-- Opening Marker --
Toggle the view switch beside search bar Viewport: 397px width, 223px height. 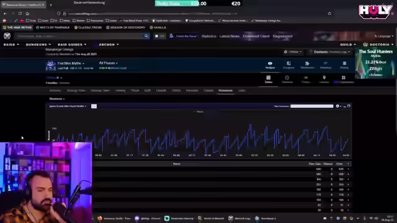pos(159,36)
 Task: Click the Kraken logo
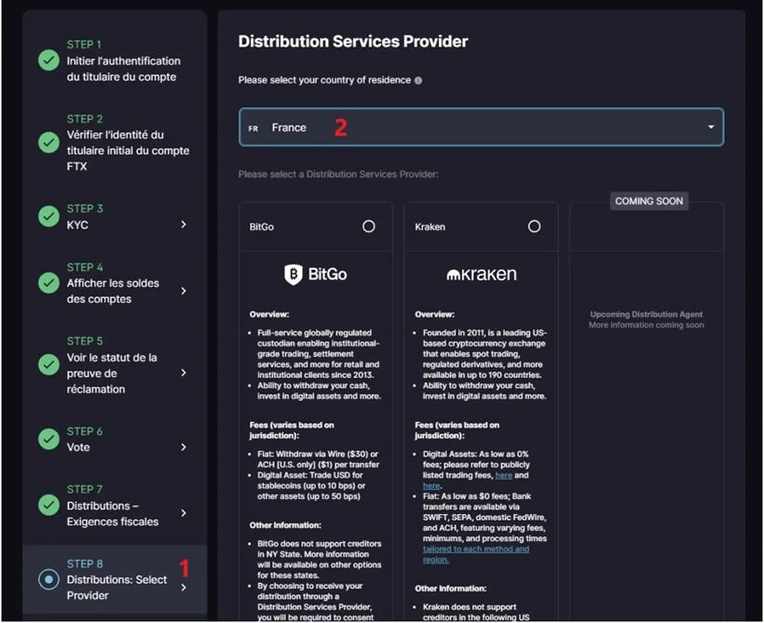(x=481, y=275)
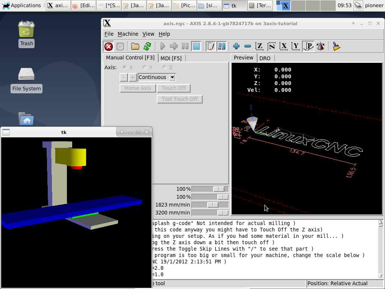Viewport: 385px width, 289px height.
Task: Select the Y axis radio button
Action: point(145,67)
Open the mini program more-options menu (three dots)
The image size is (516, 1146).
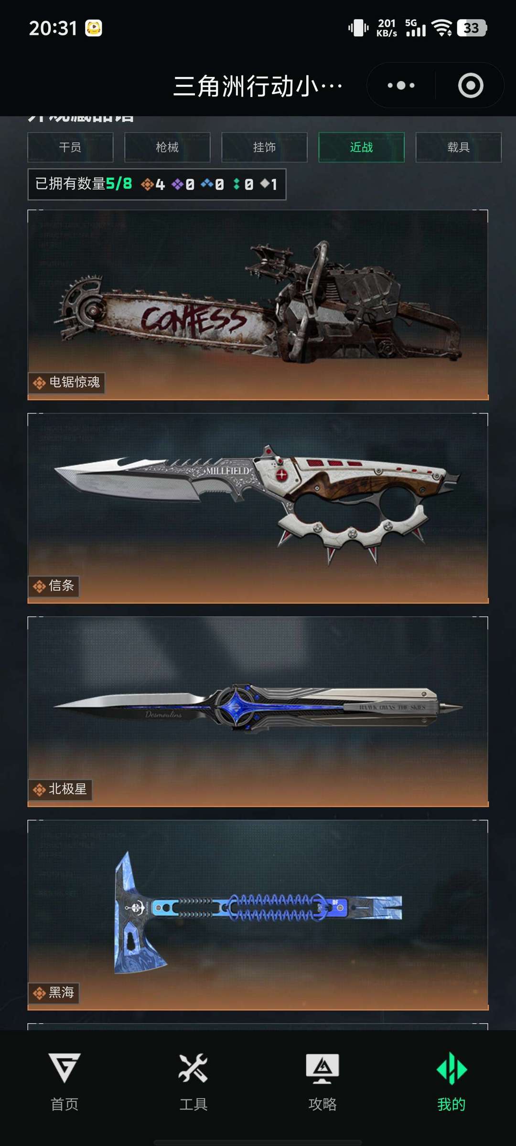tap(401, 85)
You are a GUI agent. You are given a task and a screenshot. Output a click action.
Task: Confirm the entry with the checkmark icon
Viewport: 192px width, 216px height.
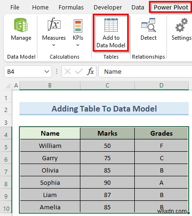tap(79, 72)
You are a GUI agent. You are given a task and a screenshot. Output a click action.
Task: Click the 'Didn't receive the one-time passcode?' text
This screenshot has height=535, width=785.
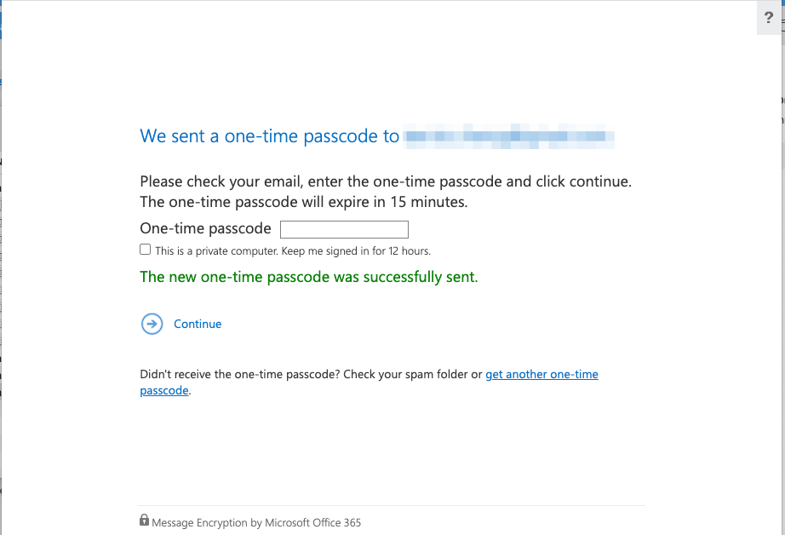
-- Closing Marker --
Required action
Using the records above, reproduce exactly the lines from the line containing "Open the mini" through the last line, with both ends kept and no pictures.

The answer
Open the mini program more-options menu (three dots)
The image size is (516, 1146).
tap(401, 85)
You are a GUI agent. You are given a task and a screenshot. Output a click action.
Task: Confirm the entry with the checkmark icon
Viewport: 192px width, 216px height.
tap(79, 72)
You are a GUI agent. You are given a task and a screenshot. Output a click action.
Task: Click the 'Didn't receive the one-time passcode?' text
This screenshot has height=535, width=785.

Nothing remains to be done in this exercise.